Postby Elvis » Tue Jun 08, 2021 6:47 pm

Inflation is in the news, and Lawrence Summers, now out in the cold, keeps tapping on the window in comical efforts to remain relevant; let's have a closer look at both.

https://www.project-syndicate.org/comme ... th-2021-06

The Deeper Anxieties of the Inflation Hawks
Jun 3, 2021
James K. Galbraith

Following an increase in consumer prices during the first quarter of the year, commentators who were already wringing their hands about inflation have now doubled down on their position. But the economic arguments used to justify such fears simply do not stand up to scrutiny.

AUSTIN – In a recent commentary for The Washington Post, former US Secretary of the Treasury Lawrence H. Summers stated that “the consumer price index rose at a 7.5 percent annual rate” in the first quarter of 2021. I could not reproduce this number from the Bureau of Labor Statistics CPI-U website, which reports a year-on-year increase (April 2020-April 2021) of 4.2%, driven largely by a sharp 49.6% rebound in gasoline prices from their pandemic crash. When food and energy prices are excluded, the inflation rate over the past year comes to just 3%.

Odder still is Summers’s rationale for projecting future inflation risks:

“Inflationary pressures are mounting from the boost in demand created by the $2 trillion-plus in savings that Americans have accumulated during the pandemic; from large-scale Federal Reserve debt purchases, along with Fed forecasts of essentially zero interest rates into 2024; from roughly $3 trillion in fiscal stimulus passed by Congress; and from soaring stock and real estate prices.”

This is odd logic, beginning with the conjecture that savings cause inflation. John Maynard Keynes argued the reverse: excess savings are withheld from demand, causing unemployment. And Summers’s own neoclassical school normally holds that high savings are a good thing, because they sustain low interest rates and lead to more business investment. So far as I know, no economist has ever before suggested that savings, as such, cause inflation.
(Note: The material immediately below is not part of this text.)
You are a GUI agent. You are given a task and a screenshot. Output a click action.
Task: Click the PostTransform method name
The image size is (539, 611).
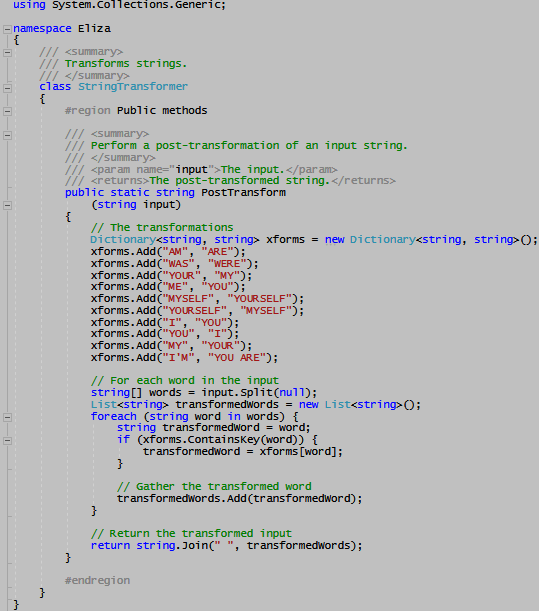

Likewise, while it’s true that when the Fed buys up unwanted private debts, mostly from banks, the sellers get cash, shielding them from losses they might otherwise have suffered, this protection has no direct connection to their lending habits. As the economist Hyman Minsky pointed out, banks make loans when they have creditworthy customers. They neither lend their reserves, nor do they need reserves in order to lend.
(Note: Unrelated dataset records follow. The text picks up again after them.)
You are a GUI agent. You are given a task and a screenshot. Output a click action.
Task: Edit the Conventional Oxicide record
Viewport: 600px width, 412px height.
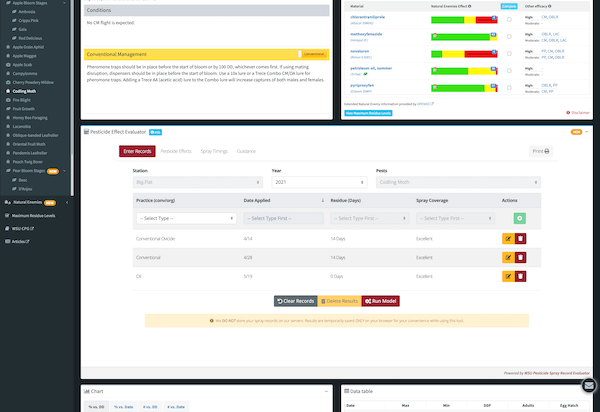[x=508, y=239]
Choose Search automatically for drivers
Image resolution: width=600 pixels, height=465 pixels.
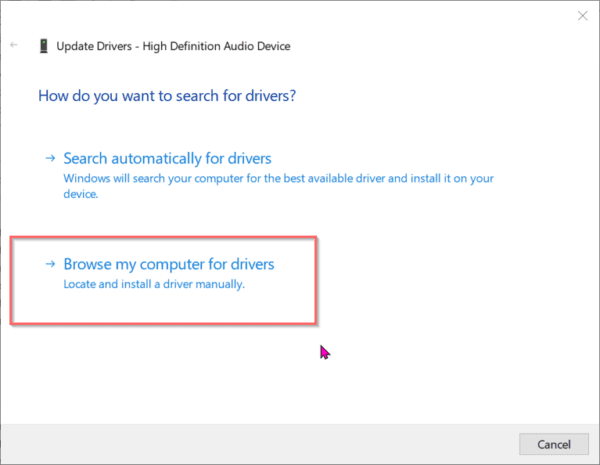tap(167, 159)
Next is the claim that the Fed’s forecasts of future low interest rates are inflationary. Actually, the Fed’s interest-rate forecast is contingent on its inflation forecast, and its current position is that it expects price pressures to be transitory, and will react by raising rates if that turns out to be wrong. If the Fed agreed with Summers about future inflation, it would have said so in its inflation forecast; the interest-rate forecast has no independent role.

Summers then points to the $3 trillion of fiscal stimulus already enacted. But some $2 trillion of this is stored in private savings for now, so this point is redundant with the first one. Finally, he mentions “soaring stock and real estate prices.” Yet we heard no such warnings from him in the late 1990s, when he was Treasury secretary during a massive stock boom. And rightly so: the boom did not cause an increase in inflation.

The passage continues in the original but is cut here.